Aku berusaha menatap para murid di kelas ini. Aku terkejut begitu mendapati Kathrine ada di ruang kelas ini. Dia terlihat berbeda sekarang. Dia tak lagi gemuk seperti saat SMP. Sekarang dia terlihat cantik dengan postur badan yang ramping.
"Perkenalkan nama saya Fathin. Saya biasa dipanggil Thin. Mohon kerja samanya untuk belajar," ucapku memperkenalkan diri dengan kaki yang terasa gemetar.
Setelah selesai memperkenalkan diri, mereka tampak tertawa kecil melihatku.
"Untuk tas dan barang lainnya bisa kamu letakkan di loker yang berada di paling belakang ruang kelas ini, dan ini kunci lokermu. Tolong jangan sampai lupa atau teledor mengenai penjagaan loker yang sudah menjadi kewajibanmu saat ini. Ruang kelas ini juga terdapat CCTV yang memperlihatkan area loker, meski begitu tetaplah untuk bertanggung jawab sebagai seorang murid yang berbudi.
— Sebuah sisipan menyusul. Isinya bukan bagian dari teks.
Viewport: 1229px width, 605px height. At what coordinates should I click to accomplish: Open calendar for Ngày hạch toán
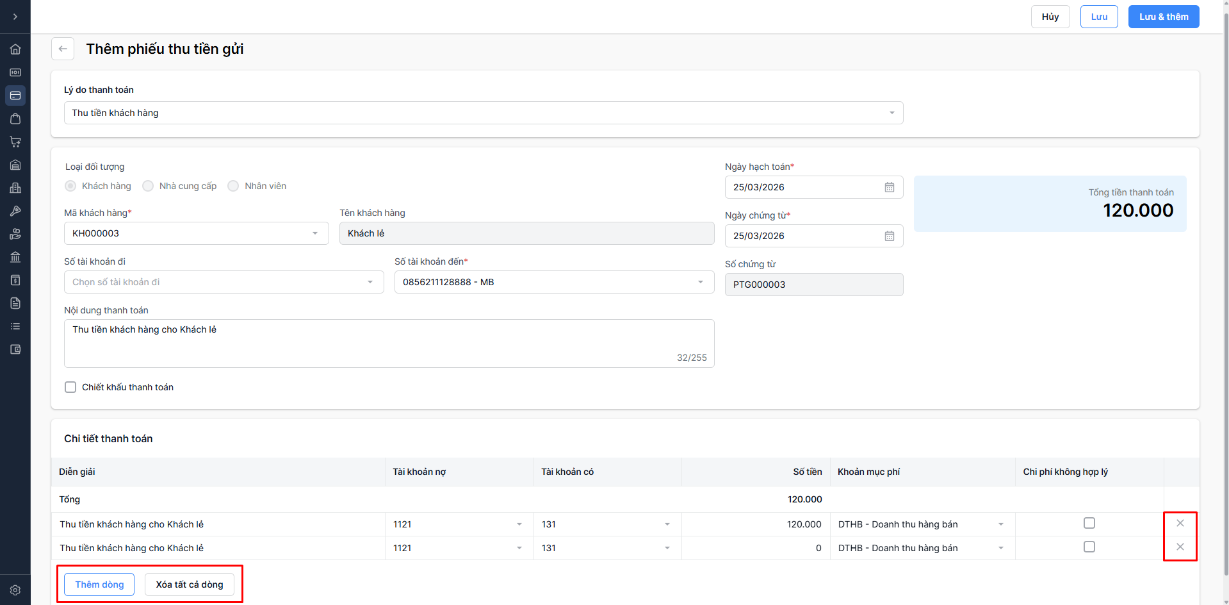pyautogui.click(x=889, y=187)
Mengerti Fathin?" tutur Bu Tyas.
"Baik Bu saya mengerti," jawabku mengangguk.
"Kamu duduk di sana ya Thin," ucap Bu Tyas mengarahkan.
"Ya Bu terimakasih," jawabku kemudian melangkah ke arah kursi kosong tersebut.
Beberapa jam kemudian, pelajaran IPA selesai. Bu Tyas tampak meninggalkan ruang kelas.
"Hey anak baru. Kamu bilang apa tadi? Thin? Kamu dipanggil Thin? Gak salah tuh? Harusnya kamu dipanggil Fat!" ucap salah satu siswi cantik dengan postur yang indah meledekku.
Perkataannya tersebut membuat murid lain ikut menertawakanku.
Aku hanya terdiam mendengarnya. Yasudah lah ini juga bukan pertama kalinya bagiku mendengar kalimat itu.
Aku mengalihkan pandangan dan melihat Kathrine. Dia melihatku dengan wajah yang datar tanpa sepatah kata kemudian berpaling tanpa peduli.
Baiklah, aku mencoba untuk memakluminya saja. Mungkin karena sekarang keadaannya berbalik. Meski dia hanya melihatku diledek tanpa sepatah kata, aku berusaha menerimanya.
Hari pertama di sekolah baru seperti hari-hari sebelumnya. Banyak orang yang tertawa melihatku. Mereka berkata aku seperti badut yang memenuhi ruang kelas. Ada juga yang berkata seperti sumo.
Mengapa mereka semua sangat ringan untuk menertawakan orang lain?
***
Keesokan harinya....
Kami mendapat tugas praktik untuk tes biola. Beberapa siswa tampak berlatih. Suasana ruangan menjadi begitu ramai. Aku pun turut mengumpulkan keberanianku.
Saat ujian praktik dimulai, tiba saatnya bagiku untuk tampil.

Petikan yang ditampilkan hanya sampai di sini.